Job takes it a step further, and declares that, even after his body has turned to dust, yet he will see God with his own eyes. Given what we know of God from the rest of scripture, this is an incredibly bold statement. At the same time, other passages of scripture confirm that it will be true, for Job as well as for us. This same promise was fulfilled for Simeon in Luke 2:30, in the form of Jesus’ first incarnation. In one sense, this passage could be a prophecy about His first coming. At the same time, these words also Jesus’ second appearance, vividly described in Zechariah 14:
3Then the LORD will go forth and fight against those nations, as when He fights on a day of battle.
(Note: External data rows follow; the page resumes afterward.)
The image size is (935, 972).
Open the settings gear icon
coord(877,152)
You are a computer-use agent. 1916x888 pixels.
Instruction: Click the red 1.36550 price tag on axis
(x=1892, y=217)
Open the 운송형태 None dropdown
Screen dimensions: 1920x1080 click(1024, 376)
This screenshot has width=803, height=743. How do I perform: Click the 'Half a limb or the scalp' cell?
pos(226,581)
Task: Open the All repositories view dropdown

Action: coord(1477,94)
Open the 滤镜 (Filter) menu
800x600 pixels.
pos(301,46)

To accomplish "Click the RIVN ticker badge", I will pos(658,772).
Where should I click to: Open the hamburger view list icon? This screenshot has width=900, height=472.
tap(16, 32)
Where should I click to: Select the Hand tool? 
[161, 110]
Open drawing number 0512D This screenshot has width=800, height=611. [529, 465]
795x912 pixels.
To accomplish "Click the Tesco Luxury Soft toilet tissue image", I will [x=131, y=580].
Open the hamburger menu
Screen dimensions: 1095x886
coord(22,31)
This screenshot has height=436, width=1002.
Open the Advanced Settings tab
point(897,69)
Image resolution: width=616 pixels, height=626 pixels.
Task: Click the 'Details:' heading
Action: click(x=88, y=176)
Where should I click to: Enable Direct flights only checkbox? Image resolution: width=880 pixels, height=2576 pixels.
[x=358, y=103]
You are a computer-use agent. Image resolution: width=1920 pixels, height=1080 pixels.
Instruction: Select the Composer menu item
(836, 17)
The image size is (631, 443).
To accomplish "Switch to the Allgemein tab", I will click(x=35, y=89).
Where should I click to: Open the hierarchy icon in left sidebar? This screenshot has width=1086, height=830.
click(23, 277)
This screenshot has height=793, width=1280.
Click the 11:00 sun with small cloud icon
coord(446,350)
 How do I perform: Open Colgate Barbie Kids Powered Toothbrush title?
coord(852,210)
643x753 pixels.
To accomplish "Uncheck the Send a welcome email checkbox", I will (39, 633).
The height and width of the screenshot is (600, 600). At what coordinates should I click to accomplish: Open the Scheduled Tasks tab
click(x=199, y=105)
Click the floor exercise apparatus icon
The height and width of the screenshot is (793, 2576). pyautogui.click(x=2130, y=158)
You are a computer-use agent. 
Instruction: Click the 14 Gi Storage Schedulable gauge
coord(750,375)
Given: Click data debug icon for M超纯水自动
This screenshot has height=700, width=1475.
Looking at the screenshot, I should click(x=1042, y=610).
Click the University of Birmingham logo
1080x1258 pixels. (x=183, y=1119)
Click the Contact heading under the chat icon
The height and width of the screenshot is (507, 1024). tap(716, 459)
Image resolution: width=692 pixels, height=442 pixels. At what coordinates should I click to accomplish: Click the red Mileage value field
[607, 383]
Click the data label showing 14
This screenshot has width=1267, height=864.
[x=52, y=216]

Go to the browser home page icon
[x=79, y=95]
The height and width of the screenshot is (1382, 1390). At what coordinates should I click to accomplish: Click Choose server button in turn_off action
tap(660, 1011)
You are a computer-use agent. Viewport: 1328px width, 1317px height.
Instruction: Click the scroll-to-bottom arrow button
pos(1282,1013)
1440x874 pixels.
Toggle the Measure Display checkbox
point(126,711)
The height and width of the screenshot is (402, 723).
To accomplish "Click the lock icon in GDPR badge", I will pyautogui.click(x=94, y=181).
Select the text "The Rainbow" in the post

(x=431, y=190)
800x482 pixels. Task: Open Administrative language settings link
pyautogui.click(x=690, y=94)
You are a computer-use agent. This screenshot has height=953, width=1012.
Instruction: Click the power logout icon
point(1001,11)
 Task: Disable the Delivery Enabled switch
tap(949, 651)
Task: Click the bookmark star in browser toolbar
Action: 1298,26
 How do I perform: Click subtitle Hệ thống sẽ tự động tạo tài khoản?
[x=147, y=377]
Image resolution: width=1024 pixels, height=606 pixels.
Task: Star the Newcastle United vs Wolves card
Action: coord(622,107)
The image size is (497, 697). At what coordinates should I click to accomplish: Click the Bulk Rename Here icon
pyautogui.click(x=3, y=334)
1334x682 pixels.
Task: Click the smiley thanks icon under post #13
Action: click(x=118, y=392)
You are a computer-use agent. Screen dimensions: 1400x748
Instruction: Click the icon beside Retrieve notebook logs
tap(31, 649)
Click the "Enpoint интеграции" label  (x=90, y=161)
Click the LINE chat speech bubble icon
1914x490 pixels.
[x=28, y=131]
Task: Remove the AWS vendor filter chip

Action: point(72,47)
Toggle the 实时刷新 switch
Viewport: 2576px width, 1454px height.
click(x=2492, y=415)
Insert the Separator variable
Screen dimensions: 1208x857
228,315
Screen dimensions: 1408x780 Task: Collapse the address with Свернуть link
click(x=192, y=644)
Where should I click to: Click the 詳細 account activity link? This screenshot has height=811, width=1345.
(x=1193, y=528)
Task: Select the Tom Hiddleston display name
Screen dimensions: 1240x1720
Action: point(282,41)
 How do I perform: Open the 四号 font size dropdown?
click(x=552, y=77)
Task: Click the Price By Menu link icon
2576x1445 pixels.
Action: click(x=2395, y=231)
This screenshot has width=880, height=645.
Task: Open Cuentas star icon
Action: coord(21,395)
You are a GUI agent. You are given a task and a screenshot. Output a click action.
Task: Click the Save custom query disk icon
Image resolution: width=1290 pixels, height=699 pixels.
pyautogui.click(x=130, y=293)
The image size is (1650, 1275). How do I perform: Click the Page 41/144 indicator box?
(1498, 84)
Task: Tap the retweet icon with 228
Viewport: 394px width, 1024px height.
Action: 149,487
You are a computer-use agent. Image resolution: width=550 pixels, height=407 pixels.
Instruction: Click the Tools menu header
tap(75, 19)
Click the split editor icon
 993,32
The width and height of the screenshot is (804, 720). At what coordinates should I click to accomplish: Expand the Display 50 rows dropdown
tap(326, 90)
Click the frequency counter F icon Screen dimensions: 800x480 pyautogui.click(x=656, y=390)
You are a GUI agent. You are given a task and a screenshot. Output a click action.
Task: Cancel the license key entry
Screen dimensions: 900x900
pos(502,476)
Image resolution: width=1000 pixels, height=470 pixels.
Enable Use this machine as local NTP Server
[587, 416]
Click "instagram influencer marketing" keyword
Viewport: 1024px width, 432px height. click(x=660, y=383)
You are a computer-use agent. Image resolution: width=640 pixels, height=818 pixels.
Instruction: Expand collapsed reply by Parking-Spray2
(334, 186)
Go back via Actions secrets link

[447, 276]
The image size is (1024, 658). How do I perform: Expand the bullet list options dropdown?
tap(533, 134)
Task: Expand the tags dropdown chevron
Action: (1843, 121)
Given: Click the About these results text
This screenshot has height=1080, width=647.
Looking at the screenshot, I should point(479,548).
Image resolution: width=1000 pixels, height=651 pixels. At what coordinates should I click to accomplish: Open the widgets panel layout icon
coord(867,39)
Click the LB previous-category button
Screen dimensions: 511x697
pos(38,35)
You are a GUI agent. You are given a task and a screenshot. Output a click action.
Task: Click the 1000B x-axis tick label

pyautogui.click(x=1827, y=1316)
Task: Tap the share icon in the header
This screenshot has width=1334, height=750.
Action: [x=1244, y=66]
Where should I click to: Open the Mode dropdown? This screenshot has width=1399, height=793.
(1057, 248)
4In that day His feet will stand on the Mount of Olives, which is in front of Jerusalem on the east; and the Mount of Olives will be split in its middle from east to west by a very large valley, so that half of the mountain will move toward the north and the other half toward the south.
5You will flee by the valley of My mountains…Then the LORD, my God, will come, and all the holy ones with Him
Wow. Now that’s an entrance.
By the way: If you have given your life to Christ, then “all the holy ones” means you.
My question at this point is, how did Job know this? Remember, this was before Moses, and before God made His covenant with Abraham. Was it a personal revelation to Job? Was it part of an oral tradition? It doesn’t necessarily matter. Job’s statement shows that as long as humanity has lived on the Earth, the dream has existed that God would return to live with us. Until then, we live in a world filled with injustice and unfairness. That’s what I’ve come to call “Life Between the Bookends”. It’s a phrase to express the knowledge that, while we can’t know the rest of the story, we can be certain about how the story ends.
#1 by Brian on January 16th, 2010
Thanks, Tom. I appreciated this post as I am just finishing going through Job as well. I picked up a couple more things here that were helpful. Job is not one of my favorite books. There is a lot to endure, and a lot of perspective.
#2 by Joe on January 19th, 2010
I just find it absolutely fascinating that Job was the first book of Scripture to be written/told. (Obviously an Oral Tradition first) Also, that it deals with what is probably the most central questions of all humanity…”Why is life unfair?”
I know that this story is pre-Moses, but I think that it could possibly be even pre-Abraham. Either way, it says a great deal about the deep longings & needs of people when they shut up long enough to be honest with themselves.
#3 by Pablo on January 21st, 2010
For obvious reasons, I have been dwelling on Job for quite a while, both theologically and emotionally. After losing a child myself (and twins last week–God keep them both), I keep going back to Job’s statement (I’m paraphrasing from memory), “The Lord giveth and the Lord taketh away. Blessed be the name of the Lord.”
As limited beings, we have no concept of the “biggest picture”, as we cannot “zoom out” to God’s perspective. We have to walk the road that Job did, whether or not we follow his path of trusting God. In some ways, Job may be (one of) the most practical books in the Bible, as it shows how faith can crumble under apparently unfair circumstances.
Pardon the rambling…I’m still trying to find my way through the woods, both theologically and emotionally.
(Side note: please pray for Jennifer and I. Her D/C is tomorrow.)
*sigh*
#4 by Tom on January 22nd, 2010
Paul–
Please know that our hearts are with you, and focus on the fact the God is weeping beside you in this wretched situation. Give Jen a squeeze for us.